[Saved entries]

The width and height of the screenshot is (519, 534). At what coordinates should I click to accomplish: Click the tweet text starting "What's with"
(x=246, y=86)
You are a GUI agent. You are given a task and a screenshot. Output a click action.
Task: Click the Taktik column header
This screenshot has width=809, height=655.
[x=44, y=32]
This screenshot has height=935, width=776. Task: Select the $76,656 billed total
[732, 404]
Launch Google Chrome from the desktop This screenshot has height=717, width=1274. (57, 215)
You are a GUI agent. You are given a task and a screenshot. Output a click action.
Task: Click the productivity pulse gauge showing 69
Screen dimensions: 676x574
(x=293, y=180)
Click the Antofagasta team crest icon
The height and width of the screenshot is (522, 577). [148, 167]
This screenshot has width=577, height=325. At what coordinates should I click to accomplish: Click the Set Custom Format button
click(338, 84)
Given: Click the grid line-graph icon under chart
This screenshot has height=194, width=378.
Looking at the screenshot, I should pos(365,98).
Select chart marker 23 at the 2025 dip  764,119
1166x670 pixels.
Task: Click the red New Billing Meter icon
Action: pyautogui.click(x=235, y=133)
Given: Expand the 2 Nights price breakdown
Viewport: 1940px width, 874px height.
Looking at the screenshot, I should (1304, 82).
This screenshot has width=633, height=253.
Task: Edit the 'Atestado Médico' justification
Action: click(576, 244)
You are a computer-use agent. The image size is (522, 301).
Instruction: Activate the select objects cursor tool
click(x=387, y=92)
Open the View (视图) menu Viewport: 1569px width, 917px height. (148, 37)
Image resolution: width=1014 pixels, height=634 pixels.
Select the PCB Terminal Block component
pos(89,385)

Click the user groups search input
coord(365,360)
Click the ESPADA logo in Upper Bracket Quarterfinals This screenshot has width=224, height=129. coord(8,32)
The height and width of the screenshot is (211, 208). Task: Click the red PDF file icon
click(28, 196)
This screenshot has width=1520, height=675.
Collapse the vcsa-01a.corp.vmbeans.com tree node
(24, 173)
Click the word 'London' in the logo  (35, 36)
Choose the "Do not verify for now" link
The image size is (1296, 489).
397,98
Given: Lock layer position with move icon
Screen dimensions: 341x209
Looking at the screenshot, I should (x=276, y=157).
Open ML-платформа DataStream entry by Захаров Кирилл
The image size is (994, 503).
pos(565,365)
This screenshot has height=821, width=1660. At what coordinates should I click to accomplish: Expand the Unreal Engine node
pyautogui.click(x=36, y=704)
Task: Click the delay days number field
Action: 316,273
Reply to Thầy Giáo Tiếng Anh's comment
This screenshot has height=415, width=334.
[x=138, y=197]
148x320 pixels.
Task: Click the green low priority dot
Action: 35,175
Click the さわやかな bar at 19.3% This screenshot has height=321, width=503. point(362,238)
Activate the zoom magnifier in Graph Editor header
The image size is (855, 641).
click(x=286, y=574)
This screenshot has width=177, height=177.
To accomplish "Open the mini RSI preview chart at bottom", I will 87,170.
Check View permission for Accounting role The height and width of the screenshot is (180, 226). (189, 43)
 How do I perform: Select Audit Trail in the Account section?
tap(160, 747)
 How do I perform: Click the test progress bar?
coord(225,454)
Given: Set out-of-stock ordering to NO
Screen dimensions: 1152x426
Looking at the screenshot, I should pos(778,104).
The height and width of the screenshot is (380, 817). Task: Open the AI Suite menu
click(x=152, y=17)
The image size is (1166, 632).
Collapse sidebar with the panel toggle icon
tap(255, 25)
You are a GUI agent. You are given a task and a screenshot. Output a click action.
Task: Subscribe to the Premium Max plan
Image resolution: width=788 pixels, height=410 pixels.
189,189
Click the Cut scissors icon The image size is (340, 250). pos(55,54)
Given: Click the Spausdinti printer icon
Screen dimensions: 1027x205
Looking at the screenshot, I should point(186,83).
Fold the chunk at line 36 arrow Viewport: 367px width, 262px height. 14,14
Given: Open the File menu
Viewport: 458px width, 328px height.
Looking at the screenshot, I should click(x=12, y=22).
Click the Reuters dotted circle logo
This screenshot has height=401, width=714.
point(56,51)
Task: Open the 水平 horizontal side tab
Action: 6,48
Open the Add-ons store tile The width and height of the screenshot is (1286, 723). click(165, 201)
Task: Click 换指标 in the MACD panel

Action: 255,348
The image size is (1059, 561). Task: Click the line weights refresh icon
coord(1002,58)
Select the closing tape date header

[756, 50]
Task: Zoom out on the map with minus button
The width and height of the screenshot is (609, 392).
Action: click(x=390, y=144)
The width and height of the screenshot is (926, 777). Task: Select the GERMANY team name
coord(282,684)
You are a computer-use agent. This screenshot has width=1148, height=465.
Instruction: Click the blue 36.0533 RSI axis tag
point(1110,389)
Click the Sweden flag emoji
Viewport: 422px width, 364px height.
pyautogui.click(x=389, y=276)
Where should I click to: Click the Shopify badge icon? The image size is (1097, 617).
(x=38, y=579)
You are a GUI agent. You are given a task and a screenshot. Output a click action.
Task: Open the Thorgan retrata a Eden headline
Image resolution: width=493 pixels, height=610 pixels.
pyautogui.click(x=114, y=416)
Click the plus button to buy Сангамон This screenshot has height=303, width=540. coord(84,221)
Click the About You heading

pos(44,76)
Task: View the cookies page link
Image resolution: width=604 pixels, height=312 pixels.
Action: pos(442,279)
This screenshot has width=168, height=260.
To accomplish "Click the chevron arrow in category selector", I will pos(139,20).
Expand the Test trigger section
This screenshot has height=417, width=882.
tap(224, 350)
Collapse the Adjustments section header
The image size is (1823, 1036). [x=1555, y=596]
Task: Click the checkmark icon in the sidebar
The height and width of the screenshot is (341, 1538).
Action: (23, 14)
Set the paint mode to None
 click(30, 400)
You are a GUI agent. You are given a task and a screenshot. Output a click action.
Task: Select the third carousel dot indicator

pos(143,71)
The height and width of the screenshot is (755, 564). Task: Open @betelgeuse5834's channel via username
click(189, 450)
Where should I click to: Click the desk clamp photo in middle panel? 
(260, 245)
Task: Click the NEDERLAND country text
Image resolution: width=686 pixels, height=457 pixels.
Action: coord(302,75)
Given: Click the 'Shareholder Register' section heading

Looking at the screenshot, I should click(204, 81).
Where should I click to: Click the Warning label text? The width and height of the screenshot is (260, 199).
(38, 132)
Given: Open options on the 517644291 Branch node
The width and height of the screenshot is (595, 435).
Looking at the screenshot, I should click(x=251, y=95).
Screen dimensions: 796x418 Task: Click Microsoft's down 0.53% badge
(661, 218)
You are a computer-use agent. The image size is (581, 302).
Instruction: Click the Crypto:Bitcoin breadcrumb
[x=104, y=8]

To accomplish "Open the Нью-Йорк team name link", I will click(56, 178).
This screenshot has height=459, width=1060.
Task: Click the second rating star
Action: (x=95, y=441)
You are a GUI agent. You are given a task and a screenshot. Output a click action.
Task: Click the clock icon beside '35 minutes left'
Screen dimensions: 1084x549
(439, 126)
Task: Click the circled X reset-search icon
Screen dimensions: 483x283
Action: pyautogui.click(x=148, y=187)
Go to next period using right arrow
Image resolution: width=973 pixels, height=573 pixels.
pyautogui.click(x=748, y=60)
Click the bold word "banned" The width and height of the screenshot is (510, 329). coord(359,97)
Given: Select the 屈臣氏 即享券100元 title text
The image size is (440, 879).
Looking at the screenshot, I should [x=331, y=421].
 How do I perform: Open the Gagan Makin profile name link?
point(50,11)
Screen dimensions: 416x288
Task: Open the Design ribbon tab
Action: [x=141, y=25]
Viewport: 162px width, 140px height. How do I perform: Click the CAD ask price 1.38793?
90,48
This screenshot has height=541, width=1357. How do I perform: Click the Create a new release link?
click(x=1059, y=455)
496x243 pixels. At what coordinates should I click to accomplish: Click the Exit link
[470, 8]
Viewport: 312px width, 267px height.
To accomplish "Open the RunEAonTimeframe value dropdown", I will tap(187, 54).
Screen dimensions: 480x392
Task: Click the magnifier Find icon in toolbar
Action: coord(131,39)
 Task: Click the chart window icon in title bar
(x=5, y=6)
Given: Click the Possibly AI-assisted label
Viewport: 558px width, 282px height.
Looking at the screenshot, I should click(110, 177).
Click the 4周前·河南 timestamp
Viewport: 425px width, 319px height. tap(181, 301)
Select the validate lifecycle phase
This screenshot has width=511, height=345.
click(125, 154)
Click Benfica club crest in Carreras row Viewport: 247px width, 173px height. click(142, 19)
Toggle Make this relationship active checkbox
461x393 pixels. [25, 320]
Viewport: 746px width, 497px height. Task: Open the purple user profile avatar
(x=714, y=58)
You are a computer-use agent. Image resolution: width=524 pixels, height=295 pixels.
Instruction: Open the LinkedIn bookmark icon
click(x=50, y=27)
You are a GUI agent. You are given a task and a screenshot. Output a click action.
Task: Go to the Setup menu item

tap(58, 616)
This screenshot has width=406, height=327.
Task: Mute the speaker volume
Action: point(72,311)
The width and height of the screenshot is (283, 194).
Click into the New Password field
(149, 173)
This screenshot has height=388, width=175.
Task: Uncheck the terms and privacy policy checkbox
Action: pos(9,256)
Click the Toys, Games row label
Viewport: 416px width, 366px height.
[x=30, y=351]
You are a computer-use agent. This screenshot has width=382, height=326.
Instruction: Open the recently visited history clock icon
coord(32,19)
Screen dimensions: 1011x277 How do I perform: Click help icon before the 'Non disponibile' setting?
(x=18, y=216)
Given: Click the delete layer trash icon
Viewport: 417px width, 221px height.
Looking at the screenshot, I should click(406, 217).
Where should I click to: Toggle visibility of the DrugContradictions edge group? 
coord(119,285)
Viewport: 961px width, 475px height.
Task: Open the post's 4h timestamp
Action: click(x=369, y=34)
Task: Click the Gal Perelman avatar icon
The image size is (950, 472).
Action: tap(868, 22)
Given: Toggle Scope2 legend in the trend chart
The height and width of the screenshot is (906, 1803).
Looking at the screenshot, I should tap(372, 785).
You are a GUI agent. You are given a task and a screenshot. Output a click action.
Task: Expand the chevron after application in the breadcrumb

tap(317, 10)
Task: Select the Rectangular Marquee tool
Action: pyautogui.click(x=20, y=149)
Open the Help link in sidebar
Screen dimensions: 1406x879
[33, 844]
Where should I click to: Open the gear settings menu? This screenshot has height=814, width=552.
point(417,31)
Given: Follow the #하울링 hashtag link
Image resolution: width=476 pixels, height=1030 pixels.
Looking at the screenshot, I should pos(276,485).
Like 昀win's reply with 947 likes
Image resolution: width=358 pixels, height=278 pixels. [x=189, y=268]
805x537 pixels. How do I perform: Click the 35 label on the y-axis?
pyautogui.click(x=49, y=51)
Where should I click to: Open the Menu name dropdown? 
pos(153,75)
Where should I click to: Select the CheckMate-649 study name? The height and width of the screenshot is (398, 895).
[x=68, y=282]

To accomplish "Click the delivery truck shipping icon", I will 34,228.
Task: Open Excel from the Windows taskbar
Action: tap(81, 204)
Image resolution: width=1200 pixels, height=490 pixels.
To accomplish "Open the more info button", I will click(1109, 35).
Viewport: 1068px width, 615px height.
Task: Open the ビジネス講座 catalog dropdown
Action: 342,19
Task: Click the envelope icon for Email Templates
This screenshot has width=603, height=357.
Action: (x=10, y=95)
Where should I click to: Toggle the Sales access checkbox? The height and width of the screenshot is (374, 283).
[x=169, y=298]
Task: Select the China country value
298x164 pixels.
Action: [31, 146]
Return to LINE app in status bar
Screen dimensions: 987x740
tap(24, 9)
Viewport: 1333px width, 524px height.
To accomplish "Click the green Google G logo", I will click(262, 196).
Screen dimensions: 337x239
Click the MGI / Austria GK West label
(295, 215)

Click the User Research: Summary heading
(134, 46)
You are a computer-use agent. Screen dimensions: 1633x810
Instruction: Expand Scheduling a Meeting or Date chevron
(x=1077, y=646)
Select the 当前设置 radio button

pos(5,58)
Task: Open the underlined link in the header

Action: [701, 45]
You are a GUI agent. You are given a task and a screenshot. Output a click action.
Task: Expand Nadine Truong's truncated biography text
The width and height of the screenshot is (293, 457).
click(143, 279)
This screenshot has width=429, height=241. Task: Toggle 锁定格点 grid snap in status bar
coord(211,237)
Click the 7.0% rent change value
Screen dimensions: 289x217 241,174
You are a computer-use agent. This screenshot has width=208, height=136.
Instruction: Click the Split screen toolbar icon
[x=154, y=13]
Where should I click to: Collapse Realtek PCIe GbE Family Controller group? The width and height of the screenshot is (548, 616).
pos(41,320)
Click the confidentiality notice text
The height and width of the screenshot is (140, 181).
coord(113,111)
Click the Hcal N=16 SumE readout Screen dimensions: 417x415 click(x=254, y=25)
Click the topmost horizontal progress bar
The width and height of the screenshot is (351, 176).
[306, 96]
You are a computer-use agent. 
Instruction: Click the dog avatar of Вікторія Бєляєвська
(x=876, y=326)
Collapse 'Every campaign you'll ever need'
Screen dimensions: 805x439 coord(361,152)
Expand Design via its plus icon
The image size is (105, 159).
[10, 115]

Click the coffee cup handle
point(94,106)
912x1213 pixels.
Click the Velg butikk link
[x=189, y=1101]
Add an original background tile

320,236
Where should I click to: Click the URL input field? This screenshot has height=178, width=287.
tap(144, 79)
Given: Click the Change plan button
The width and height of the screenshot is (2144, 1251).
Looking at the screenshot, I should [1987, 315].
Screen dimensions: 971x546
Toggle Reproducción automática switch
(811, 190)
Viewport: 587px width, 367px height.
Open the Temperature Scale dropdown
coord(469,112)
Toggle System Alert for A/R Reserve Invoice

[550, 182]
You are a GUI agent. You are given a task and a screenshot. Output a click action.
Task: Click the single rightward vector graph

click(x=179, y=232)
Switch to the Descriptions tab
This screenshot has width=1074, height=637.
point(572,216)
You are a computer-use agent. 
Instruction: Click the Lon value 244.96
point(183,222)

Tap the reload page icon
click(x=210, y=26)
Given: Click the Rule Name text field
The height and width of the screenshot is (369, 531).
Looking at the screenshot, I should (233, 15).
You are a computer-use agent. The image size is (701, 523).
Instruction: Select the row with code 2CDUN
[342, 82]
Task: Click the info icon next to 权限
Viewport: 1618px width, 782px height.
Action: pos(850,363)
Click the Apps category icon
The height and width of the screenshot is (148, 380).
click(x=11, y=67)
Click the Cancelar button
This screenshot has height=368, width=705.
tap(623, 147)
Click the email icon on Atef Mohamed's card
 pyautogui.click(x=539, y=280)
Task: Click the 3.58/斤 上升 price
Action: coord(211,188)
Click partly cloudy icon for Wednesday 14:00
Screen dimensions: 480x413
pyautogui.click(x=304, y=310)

[Exercise instructions]
If a line of the data holds the string "computer", list it.

[Task solution]
You are a computer-use agent. The image size is (522, 301).
You are a computer-use agent. This screenshot has width=1148, height=465.
You are a computer-use agent. The image size is (581, 302).
You are a computer-use agent. Image resolution: width=524 pixels, height=295 pixels.
You are a computer-use agent. This screenshot has width=382, height=326.
You are a computer-use agent. Screen dimensions: 1633x810
You are a computer-use agent. This screenshot has width=208, height=136.
You are a computer-use agent. 
You are a computer-use agent. 
You are a computer-use agent. The image size is (701, 523).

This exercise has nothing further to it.